The plot of Zanzarah is pretty standard fantasy-game fare: a shadow has fallen upon the land, a prophesied hero must set it right. No one knows quite what the source of the evil is, but it’s harassing the cities with posses of fairy-wielding Dark Elves (portrayed here as light-skinned but wearing dark outfits), and apparently is also responsible for getting the wild fairies so agitated. Normally they’d be peacefully flitting about and laughing and sipping nectar from flowers and replacing human children with changelings and so forth, not attacking people on the road. (Although I have to wonder if my captive fairies have something to do with that. You’re not allowed out into the wild until you have a fairy of your own, so it’s impossible to tell how they’d behave towards someone who wasn’t enslaving their people.) So your goal is to fulfill the prophecy and stop all that.

But there is of course a second goal, an implicit one: catching ’em all.
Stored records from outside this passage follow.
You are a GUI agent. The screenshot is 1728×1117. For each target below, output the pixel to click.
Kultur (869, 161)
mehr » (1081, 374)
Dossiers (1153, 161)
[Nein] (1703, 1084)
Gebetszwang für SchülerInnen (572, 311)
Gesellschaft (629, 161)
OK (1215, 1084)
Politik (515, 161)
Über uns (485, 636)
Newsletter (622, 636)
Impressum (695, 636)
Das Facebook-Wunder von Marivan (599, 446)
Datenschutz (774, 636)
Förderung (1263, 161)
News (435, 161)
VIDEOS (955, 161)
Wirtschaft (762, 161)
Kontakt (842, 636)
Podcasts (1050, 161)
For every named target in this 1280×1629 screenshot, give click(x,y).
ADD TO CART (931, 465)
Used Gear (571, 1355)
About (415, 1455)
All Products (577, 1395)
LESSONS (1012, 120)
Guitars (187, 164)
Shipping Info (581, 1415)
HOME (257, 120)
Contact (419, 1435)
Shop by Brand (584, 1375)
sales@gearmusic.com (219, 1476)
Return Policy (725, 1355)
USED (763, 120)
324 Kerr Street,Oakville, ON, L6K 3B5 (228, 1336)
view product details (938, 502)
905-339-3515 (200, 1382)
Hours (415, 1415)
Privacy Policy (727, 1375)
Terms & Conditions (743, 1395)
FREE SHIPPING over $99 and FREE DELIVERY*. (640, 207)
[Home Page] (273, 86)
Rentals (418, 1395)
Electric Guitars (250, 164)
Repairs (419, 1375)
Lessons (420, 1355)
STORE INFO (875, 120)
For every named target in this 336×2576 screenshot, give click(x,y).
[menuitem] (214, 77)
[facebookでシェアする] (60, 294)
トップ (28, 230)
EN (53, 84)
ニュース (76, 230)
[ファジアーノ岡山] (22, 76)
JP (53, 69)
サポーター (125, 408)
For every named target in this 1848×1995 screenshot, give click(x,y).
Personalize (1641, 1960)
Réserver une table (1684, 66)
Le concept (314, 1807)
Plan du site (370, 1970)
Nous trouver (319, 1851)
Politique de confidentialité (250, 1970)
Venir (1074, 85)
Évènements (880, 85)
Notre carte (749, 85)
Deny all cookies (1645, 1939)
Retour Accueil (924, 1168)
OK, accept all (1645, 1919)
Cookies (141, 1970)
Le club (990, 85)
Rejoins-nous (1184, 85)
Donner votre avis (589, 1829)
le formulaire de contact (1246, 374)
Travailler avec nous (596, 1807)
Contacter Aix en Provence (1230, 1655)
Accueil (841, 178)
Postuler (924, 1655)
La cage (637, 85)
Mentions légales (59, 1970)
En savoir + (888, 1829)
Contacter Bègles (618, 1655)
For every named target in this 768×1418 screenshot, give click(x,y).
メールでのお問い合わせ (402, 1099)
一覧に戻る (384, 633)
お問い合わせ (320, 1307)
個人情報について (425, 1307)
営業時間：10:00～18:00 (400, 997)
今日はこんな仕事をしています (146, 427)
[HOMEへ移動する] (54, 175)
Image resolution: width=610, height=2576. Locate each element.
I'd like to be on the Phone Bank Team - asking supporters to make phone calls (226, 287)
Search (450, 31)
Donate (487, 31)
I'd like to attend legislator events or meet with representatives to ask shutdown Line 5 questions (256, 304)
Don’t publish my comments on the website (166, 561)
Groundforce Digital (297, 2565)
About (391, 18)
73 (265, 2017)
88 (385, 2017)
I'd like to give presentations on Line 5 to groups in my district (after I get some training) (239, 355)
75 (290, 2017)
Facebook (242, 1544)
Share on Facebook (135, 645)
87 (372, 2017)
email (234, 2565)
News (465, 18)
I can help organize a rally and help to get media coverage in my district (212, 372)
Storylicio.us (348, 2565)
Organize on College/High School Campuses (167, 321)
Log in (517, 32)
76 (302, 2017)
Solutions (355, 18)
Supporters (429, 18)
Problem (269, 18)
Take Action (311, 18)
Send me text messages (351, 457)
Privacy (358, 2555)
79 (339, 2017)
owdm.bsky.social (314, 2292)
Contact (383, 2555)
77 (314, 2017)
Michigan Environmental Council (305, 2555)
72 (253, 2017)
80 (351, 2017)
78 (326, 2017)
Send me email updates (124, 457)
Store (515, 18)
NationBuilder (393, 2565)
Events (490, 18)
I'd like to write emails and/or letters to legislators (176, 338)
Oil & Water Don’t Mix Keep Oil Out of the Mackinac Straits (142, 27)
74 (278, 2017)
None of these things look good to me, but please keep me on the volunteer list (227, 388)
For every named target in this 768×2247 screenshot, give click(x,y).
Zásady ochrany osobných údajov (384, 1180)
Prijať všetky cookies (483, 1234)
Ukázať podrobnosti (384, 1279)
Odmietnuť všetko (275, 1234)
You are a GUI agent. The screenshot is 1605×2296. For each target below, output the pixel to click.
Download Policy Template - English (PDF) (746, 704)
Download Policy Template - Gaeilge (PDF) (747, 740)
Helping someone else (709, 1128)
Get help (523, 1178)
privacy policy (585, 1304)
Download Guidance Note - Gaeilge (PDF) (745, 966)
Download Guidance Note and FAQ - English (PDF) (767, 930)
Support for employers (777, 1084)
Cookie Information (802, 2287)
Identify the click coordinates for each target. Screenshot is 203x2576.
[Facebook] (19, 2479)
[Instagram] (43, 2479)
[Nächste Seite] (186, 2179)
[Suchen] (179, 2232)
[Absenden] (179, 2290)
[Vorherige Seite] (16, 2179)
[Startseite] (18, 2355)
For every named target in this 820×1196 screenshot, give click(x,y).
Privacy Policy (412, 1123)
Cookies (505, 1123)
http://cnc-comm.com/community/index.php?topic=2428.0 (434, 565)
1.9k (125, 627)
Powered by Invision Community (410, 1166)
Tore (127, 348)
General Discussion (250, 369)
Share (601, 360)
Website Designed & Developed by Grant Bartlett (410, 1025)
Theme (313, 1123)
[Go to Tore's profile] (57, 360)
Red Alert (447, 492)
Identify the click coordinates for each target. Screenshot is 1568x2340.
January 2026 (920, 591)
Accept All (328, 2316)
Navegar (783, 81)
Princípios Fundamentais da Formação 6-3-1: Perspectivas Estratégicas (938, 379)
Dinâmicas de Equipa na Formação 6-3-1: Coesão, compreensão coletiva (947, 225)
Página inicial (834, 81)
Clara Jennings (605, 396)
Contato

One of the basic UI overlays, along with the inventory and the map, is the Pokédex-like “Fairy Book”. Since this is a PC game instead of a Gameboy game, it can fit every type of fairy on the screen at once as a nice grid of icons, with empty boxes for the ones you don’t have. Those boxes just beg to be filled in. Best of all, since this is a single-player game, it should be feasible! None of this nonsense of trying to find trading partners and failing because the game is nearly a decade old. Every species that exists can be found and caught, or evolved from something that can be found and caught.

So it’s a bit of a shame that they messed it up. Unlike Pokémon, where every pokémon species you’ve handled goes into your Pokédex permanently, the Fairy Book only lists those species you have currently. If you evolve one of your fairies into a more powerful form, it leaves a hole in the grid where its old form was. Well, okay, you caught it once, you can catch it again if it really matters to you. Except that in some cases you can’t. There exist unique fairies. I have an “energy”-type (electric) fairy that supposedly there are only two of in the world. It evolves through at least three forms. There’s an NPC that offers a unique fairy in trade for something I haven’t got yet. Once you get it, you’re apparently expected to trade it away to another NPC. And yeah, once you’ve had and lost these things, you know that you’ve had them. But that’s not as satisfying as watching the grid in the Fairy Book fill up.

Game designers don’t always correctly anticipate how people will react to or use their designs. For elements they consider minor, even playtesting doesn’t necessarily help. I’m assuming that there are other players who shared my reaction to the fairy grid, but the designers were probably thinking of it as a reference guide to your current options, rather than as a score card. This is the sort of problem I’d expect to see addressed in a sequel, if there were any chance of one.

3 Comments so far

  1. required on July 3rd, 2009

    The unique fairies are not exactly unique. The Fairy Book can be filled up no problem, I did this on my first playthrough (took me aboot 60 hours, but I’m sure that’s not a world record).

  2. Roy on September 8th, 2011

    i just have one problem and it’s in darbue , i can’t find one
    1. i baught it from a dwarf and i turned it into lighbue
    2. i found bue in the ruine of the forest
    but where can i find darbue
    P.S. : in monagham there is the wife of lass she owns darbue i think how can i get it from her??

  3. Roy on September 8th, 2011

    hi i have them all but i can’t find darbue
    i baught it from a dwarf and i turned it into lightbue
    then i found bue in the ruins of the forest
    but where can i find darbue?
    P.S. : in monagham the wife of lasse have darbue i think how can i get it from her ???